Yesterday- December 1, we have observed the 32nd World AIDS Day with the theme of 'Global solidarity, resilient services' amid the global COVID-19 pandemic. For several decades, AIDS has been one of the syndromes haunting human lives. The disease holds a major share in the circle of social stigma in India as it had scared the affected people and weakened them to fight back the disease due to lack of awareness. The government and organizations had conducted several campaigns and programs across the country to create awareness on preventing the disease and on mitigating societal taboos. With the campaigns, it was believed that the disease has brought under control. But what's the current state?
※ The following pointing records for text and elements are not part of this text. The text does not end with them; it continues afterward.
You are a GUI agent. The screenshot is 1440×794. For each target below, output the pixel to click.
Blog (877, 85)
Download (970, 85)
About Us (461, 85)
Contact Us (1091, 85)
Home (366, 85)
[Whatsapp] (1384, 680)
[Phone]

According to the National AIDS Control Organization (NACO), around 2.14 million people in India had got affected by the epidemic till 2017, which made India the third-largest population of persons affected by HIV/AIDS. India's epidemic is concentrated among key affected populations, including sex workers and men who have sex with men. World Health Organization (WHO) briefing that, by June 2020, 26 million people across the globe were accessing antiretroviral therapy, observing a 2.4% increase from an estimation of 25.4 million at the end of 2019. 

 AIDS: The story of its birth:

HIV is a type of lentivirus, which attacks the immune system of one's body and significantly lessens the body’s resistance to fight against other diseases. It was found in 1984. Researchers discovered a connection - a strain of SIV in a chimpanzee is identical to HIV in humans.

The First Case of HIV is from a blood sample taken in 1959 from a man living in what is now Kinshasa in the Democratic Republic of Congo. And slowly it started to spread all over the world. One of the earliest cases in North America was confirmed in 1968. 

It was targeted earlier as “90-90-90” targets for 2020. But unfortunately, COVID-19 blocked the way of suppressing AIDS. It may make it even more difficult to achieve the end of HIV infection by 2030. It seems pandemic may meddle with supply chains and delivery regarding HIV services. WHO and UNAIDS modeling study indicated that 6-month disruption in the key to HIV medicines could guide to a doubling in AIDS-related deaths in sub-Saharan Africa in 2020 alone.

HIV can hide in parts of the body which makes finding a cure is so difficult, despite the fact of infinite availability of technology today. People believe that sexuality brings out the major reason to get the infection in the first place. From the beginning of human evolution, people have been living in communities built on the practices of mutual respect, creating a sense of collaboration, tribes, and communities, moving together from place to place.

Despite this, technological innovations, illiteracy, racial discrimination, and economic exploitation have caused major and unjustified trouble worldwide, developed a fact that the HIV virus is primarily contracted through sexual contact, breastfeeding, pregnancy, and exposure to any type of infected medical equipment. It is often spread by secret, confidential or illegal activities - a characteristic that makes this disease unique. Misconceptions shape beliefs; Unfortunately, most people in our society do not realize that being infected with HIV is not the intent of the patient.

However, experts are aiming to make the target to be topped by the end of 2030. It will be thoughtful today by remembering the words of legendary actor and humanitarian Elizabeth Taylor, "It is bad enough that people are dying of AIDS but no one should die of ignorance."